Question

I can get the output I need using R, but I can not reproduce within python's rpy2 module.

In R:

> wilcox.test(c(1,2,3), c(100,200,300), alternative = "less")$p.value

gives

[1] 0.05

In python:

import rpy2.robjects as robjects
rwilcox = robjects.r['wilcox.test']
x = robjects.IntVector([1,2,3,])
y = robjects.IntVector([100,200,300])
z = rwilcox(x,y, alternative = "less")
print z

gives:

Wilcoxon rank sum test  
data:  1:3 and c(100L, 200L, 300L)  
W = 0, p-value = 0.05  
alternative hypothesis: true location shift is less than 0 

And:

z1 = z.rx('p.value')
print z1

gives:

$p.value  
[1] 0.05

Still trying to get a final value of 0.05 stored as a variable, but this seems to be closer to a final answer.

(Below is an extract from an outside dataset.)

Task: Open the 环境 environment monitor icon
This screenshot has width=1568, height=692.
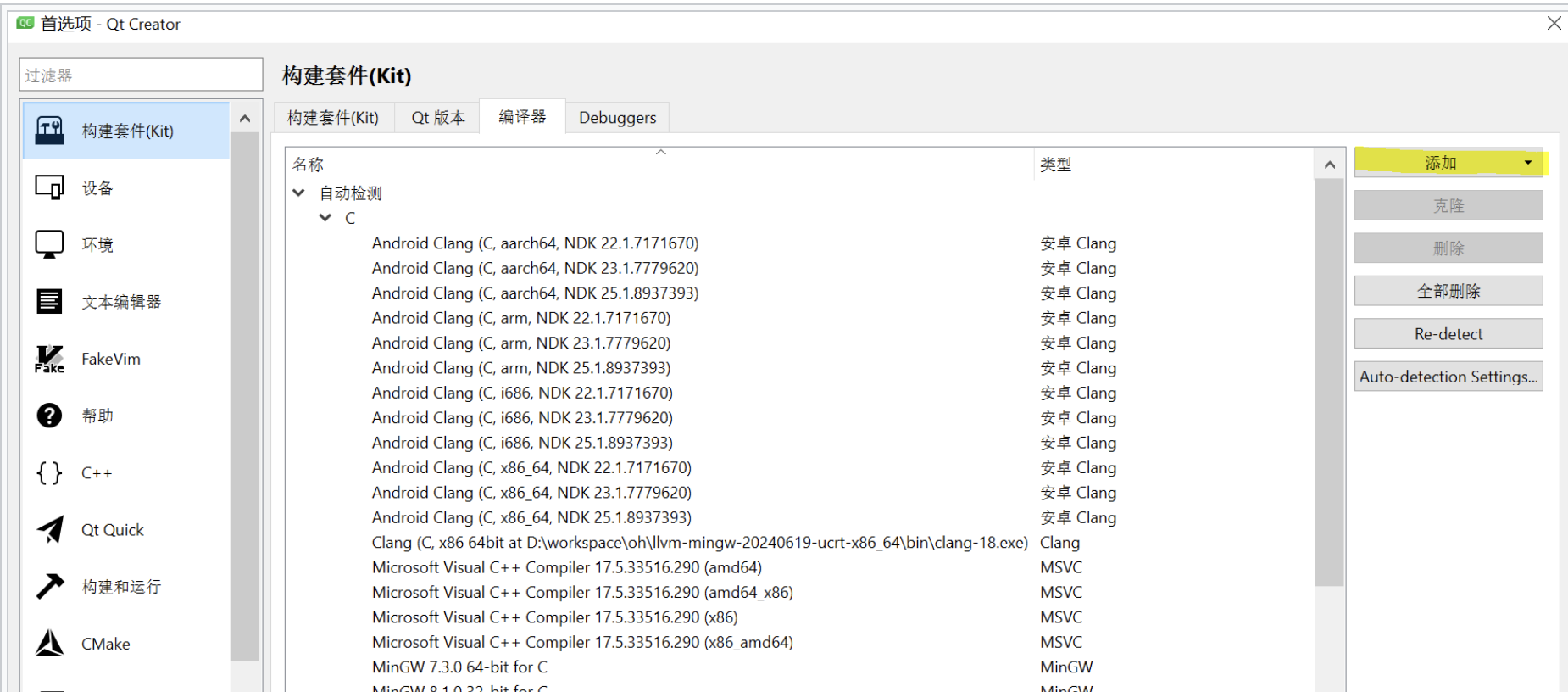Action: (x=49, y=244)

I am unable to figure out what my python code needs to be to to store the p.value in a new variable.

Was it helpful?

Solution 2

Just using list() ?

pval = z.rx2('p-value')
print list(pval) # [0.05]

rpy2 also works well with numpy:

import numpy
pval = numpy.array(pval)
print pval       # array([ 0.05])

http://rpy.sourceforge.net/rpy2/doc-2.3/html/numpy.html#from-rpy2-to-numpy

OTHER TIPS

z1 is a ListVector containing one FloatVector with one element:

>>> z1
<ListVector - Python:0x4173368 / R:0x36fa648>
[FloatVector]
  p.value: <class 'rpy2.robjects.vectors.FloatVector'>
  <FloatVector - Python:0x4173290 / R:0x35e6b38>
[0.050000]

You can extract the float itself with z1[0][0] or just float(z1[0]):

>>> z1[0][0]
0.05
>>> type(z1[0][0])
<type 'float'>
>>> float(z1[0])
0.05

In general you are going to have an easier time figuring out what is going on in an interactive session if you just supply the name of the object you want a representation of. Using print x statement transforms things through str(x) when the repr(x) representation used implicitly by the interactive loop is much more helpful. If you are doing things in a script, use print repr(x) instead.